Text classification with over 10 thousand classes with at least two features

hello everyone, I want to do a text classification using deep learning.
I have a dataset with at least two characteristics that are texts in the columns. I have more than 10 thousand classes. if anyone can suggest a method.

I have experience in text classification for many years. 10 thousand classes are too much for both text classification and also for pattern recognition. I hope you have enough samples in your dataset for training. LSTM models are known as successful for text classification.

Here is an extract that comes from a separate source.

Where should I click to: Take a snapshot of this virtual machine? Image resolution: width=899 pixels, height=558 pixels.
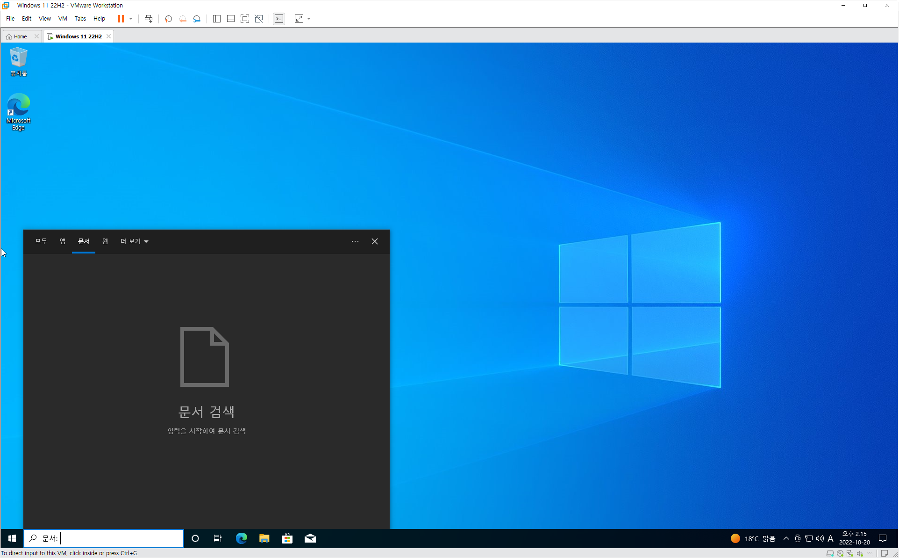(x=169, y=19)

I can recommend employing these deep learning approaches.


Well, every Seq2Seq task where you predict an output sequence can be considered a classification task where the goal is to predict the next word from a vocabulary. And the vocabulary can easily be of size 10k+. But yeah, it typically require a huge amount of data to generalize well.


Hi @akuysal Thanks for your help. I managed to find distinct subsets in the data. But these subsets are very unbalanced. The number of classes within each subset is different from one subset to another. I want to classify the data according to the subsets and then classify the data of each subset according to the classes contained in each subset. Is it possible to apply SMOTE? How big can I estimate the data size for my deep learning model to train better?

I haven’t applied SMOTE (Synthetic Minority Oversampling Technique) before. As far as I understand, you are trying to perform a kind of hierarchical text classification similar to 20 newsgroups dataset. In general, my aim was to propose a framework that also works on imbalanced data. I mostly worked with traditional machine learning algorithms rather than deep learning. Ensemble classification approaches can also be applied to unbalanced data in addition to over/under sampling methods. I couldn’t exactly understand what kind of texts (probably they are short texts) you have. Also, what is the accuracy of the currently running system without applying SMOTE?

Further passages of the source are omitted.